What Does Our Production Practice Look Like? A Data-driven Loop for Quality Optimization

Issue Diagnosis and Quality Optimization Flow

Establishing a feedback loop is crucial for the development of SQL Copilot. We integrated SLS with DingTalk AI Table, organizing errors and identifying patterns efficiently. This synergy ensures data is used effectively for ongoing learning and enhancement.

Key Metrics and Evaluation System

Essential metrics include:

SQL success rate
SQL data return rate
Response time
User satisfaction This evaluation framework steers future iterations, ensuring we derive actionable insights.

Actual Performance Improvements

Root cause analysis accuracy jumped from 60% to 90%.
Issue resolution time dropped from three days to one.
User satisfaction rose from 3.2 to 4.3 on a five-point scale.

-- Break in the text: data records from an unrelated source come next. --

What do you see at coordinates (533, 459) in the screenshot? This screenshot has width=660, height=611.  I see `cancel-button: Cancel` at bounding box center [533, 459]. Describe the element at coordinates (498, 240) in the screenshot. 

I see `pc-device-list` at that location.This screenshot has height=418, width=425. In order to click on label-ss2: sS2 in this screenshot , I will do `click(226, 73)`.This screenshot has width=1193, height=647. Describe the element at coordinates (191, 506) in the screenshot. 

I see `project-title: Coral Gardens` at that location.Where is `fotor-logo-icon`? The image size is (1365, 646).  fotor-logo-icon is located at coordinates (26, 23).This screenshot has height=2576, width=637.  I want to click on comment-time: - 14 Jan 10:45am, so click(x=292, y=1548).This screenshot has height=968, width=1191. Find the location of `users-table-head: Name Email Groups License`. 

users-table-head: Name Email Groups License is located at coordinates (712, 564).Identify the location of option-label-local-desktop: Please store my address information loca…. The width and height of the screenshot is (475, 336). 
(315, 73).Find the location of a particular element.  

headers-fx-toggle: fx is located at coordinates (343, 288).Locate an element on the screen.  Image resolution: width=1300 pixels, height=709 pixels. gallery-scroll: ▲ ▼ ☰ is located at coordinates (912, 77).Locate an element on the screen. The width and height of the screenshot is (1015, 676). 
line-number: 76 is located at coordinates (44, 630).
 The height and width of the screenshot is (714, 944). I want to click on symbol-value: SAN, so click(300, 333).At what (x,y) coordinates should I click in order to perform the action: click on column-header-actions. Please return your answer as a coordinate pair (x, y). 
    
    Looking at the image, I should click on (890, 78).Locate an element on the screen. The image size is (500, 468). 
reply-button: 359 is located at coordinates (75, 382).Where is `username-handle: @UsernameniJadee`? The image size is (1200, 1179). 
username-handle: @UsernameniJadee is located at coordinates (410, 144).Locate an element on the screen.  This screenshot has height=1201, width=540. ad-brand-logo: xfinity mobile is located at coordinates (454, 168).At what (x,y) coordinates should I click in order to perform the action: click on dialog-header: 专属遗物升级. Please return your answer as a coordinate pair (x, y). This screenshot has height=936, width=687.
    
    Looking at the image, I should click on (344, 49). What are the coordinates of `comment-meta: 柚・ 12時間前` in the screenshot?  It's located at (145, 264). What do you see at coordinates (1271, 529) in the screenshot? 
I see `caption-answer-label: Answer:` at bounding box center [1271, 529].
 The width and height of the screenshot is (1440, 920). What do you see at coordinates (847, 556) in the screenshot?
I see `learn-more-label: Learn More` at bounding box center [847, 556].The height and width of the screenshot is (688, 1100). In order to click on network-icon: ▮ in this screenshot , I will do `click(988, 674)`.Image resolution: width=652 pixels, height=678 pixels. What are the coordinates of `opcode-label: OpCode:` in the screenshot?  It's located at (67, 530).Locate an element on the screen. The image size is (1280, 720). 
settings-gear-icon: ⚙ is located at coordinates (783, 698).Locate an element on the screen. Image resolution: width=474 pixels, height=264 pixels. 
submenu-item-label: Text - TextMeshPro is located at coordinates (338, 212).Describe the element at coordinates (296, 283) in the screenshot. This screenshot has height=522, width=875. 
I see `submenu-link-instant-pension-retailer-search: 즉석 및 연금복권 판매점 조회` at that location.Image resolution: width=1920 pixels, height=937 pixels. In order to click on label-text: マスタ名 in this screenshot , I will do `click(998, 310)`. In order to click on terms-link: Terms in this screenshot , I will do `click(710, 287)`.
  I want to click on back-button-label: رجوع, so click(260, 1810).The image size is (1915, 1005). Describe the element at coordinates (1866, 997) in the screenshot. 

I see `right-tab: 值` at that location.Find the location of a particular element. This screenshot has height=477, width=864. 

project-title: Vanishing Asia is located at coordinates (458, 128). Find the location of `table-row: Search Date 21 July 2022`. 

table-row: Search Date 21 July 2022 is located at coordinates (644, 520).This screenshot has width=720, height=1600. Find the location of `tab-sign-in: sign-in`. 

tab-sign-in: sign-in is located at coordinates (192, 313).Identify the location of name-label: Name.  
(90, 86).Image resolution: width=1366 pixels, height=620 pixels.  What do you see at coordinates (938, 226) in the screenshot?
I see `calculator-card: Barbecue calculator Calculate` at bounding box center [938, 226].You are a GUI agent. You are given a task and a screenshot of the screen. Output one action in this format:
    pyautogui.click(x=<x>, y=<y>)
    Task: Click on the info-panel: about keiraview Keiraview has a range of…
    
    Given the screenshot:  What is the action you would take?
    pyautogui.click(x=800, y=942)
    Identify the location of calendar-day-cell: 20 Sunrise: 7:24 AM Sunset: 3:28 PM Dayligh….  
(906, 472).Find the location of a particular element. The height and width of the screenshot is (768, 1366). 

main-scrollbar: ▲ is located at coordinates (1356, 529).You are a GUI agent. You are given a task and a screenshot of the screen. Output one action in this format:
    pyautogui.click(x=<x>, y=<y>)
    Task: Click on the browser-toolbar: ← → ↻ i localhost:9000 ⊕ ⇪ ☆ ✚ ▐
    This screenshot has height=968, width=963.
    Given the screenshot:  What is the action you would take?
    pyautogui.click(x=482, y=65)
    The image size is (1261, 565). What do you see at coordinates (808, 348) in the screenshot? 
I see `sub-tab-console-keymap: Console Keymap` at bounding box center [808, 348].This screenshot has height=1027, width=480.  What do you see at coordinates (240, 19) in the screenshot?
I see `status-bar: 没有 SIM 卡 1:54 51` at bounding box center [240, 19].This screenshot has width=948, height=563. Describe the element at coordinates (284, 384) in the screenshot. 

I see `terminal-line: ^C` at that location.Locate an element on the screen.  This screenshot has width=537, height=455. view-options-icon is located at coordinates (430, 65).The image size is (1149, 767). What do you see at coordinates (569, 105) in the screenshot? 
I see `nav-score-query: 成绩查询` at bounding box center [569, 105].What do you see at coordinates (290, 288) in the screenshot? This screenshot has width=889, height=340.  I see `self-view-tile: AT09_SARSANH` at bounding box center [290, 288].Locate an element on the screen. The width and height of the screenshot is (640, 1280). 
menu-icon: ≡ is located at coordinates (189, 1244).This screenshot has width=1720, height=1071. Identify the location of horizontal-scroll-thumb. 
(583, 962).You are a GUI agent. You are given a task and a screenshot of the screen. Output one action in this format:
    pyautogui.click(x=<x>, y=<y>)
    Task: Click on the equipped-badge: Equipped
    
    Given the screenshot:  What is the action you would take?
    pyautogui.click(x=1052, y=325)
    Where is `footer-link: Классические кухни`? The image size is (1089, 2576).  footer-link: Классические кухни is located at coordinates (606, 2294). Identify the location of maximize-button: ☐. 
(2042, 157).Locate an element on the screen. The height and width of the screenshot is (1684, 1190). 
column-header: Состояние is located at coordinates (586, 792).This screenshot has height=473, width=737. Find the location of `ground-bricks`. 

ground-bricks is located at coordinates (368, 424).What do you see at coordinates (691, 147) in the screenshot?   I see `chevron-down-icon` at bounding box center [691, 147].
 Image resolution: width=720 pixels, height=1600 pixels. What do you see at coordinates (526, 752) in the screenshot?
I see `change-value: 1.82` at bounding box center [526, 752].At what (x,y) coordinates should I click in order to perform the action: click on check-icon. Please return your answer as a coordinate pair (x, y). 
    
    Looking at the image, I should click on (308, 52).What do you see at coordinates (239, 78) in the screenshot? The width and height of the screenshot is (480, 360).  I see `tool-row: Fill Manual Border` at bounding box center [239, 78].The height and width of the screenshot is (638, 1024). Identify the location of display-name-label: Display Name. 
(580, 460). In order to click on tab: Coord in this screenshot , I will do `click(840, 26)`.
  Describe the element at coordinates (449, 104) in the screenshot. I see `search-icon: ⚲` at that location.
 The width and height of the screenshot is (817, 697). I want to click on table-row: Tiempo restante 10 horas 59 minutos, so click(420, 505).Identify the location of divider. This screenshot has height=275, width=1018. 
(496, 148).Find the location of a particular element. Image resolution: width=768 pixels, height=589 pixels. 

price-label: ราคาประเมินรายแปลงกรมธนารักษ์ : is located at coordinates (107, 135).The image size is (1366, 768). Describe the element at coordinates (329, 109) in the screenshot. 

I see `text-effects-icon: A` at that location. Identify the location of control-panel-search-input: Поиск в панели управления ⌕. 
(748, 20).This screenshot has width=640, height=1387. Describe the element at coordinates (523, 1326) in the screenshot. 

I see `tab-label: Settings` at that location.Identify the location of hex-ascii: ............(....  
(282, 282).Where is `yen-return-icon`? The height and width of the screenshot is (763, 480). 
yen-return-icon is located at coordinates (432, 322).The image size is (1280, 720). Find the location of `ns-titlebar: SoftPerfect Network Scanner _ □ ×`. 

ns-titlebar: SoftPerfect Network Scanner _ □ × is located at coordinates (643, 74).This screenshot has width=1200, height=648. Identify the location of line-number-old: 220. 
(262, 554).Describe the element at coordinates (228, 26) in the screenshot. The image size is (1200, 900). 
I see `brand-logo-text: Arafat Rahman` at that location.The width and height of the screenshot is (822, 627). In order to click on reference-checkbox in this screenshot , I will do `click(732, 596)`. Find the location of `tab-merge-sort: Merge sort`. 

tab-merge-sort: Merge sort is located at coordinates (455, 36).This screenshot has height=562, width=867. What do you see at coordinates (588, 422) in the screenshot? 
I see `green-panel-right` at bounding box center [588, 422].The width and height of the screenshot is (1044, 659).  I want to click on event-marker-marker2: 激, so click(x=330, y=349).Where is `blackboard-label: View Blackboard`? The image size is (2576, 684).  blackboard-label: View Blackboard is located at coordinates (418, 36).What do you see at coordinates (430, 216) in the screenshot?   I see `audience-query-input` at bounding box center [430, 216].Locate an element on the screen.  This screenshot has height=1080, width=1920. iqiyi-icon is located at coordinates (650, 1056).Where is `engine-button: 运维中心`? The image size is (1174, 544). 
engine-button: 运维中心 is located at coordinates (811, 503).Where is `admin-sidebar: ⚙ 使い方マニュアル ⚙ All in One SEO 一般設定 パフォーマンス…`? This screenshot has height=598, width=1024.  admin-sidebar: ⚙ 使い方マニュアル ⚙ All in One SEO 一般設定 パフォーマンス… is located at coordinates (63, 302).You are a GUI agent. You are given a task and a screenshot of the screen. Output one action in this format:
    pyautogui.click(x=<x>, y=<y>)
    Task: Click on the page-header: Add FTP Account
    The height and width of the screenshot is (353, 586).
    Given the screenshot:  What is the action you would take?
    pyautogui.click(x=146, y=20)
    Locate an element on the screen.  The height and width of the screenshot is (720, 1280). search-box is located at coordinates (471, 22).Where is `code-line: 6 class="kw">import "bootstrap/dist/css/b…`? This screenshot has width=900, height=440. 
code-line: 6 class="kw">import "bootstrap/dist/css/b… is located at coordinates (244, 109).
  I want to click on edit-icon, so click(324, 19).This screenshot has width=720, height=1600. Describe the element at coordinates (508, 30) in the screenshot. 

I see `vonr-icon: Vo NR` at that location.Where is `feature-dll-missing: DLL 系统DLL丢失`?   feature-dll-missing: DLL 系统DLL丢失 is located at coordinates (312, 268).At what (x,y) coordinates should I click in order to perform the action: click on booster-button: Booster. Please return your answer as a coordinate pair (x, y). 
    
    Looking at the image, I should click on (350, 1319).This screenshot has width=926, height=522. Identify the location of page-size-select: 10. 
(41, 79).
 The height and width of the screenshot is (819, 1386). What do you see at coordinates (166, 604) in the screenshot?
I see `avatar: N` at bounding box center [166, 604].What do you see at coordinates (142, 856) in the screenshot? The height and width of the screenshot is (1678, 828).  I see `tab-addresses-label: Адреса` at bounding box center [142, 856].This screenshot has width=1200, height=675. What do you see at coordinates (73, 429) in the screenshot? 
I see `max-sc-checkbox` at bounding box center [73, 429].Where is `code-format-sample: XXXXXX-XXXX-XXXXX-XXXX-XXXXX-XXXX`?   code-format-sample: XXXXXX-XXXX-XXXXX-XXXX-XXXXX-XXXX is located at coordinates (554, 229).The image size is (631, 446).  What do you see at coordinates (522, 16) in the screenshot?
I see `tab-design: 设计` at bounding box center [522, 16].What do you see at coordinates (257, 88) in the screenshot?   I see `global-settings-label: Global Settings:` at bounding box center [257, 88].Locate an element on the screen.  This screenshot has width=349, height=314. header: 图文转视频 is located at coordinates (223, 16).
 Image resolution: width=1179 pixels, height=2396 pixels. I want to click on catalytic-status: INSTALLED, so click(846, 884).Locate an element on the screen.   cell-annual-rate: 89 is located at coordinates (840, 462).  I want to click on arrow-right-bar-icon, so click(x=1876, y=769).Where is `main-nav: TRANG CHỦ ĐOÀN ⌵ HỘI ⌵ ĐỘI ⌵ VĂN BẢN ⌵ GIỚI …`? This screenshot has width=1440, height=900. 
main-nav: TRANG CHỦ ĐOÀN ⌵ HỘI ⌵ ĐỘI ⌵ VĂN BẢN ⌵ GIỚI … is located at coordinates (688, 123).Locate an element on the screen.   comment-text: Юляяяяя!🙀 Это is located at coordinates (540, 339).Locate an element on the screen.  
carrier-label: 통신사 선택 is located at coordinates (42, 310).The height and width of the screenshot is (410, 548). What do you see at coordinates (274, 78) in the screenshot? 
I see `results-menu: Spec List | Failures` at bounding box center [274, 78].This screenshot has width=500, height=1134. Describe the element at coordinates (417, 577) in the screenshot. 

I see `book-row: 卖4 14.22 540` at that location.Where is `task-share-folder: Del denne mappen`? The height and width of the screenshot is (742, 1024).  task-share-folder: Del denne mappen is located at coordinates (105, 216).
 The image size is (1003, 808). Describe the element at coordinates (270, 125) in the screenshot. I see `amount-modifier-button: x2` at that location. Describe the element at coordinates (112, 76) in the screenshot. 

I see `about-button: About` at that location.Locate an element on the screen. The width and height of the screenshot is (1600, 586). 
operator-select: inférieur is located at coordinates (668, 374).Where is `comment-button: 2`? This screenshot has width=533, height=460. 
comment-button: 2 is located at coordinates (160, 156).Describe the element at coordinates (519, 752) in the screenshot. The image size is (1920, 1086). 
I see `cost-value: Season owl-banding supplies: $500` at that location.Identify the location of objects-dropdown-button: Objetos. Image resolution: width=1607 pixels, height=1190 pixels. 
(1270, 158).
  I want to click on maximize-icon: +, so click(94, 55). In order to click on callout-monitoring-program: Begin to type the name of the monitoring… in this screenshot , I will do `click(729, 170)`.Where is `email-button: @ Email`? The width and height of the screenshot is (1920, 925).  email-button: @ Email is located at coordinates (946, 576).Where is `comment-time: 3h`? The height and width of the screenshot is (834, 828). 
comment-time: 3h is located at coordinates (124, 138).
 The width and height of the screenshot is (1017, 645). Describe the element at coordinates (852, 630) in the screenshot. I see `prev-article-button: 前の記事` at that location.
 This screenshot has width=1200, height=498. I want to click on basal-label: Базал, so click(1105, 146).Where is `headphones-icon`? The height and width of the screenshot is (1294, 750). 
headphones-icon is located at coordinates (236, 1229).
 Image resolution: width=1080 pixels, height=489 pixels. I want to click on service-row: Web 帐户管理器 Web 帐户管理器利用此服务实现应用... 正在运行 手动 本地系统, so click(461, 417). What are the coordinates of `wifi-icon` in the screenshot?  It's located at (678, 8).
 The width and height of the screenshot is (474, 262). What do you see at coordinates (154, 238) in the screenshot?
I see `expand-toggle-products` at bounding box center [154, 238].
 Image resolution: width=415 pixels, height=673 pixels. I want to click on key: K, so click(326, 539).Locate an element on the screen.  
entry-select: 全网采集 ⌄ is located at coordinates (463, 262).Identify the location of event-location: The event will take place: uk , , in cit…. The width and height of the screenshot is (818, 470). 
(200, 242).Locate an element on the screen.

Key Takeaways and Future Outlook

New Trends in the AI Era

Simplified architecture: Managed data infrastructure lets teams concentrate on innovation.
Toolchain integration: AI streamlines the development process, boosting efficiency.
Data-driven quality loops: Ongoing improvement leads to superior outcomes.

Future Outlook

We aim to harness LLM technology for automatic diagnostic reports and intelligent root cause analysis systems. Collaborating with leading platforms will further cloud-native observability advancements.

Conclusion

This post shared our journey in creating a robust data infrastructure for LLM applications with SLS. As AI technology progresses, focusing on infrastructure is as crucial as innovating features. A solid foundation paves the way for consistent advancement in the intelligence domain. We believe comprehensive observability is key to the success of any LLM application.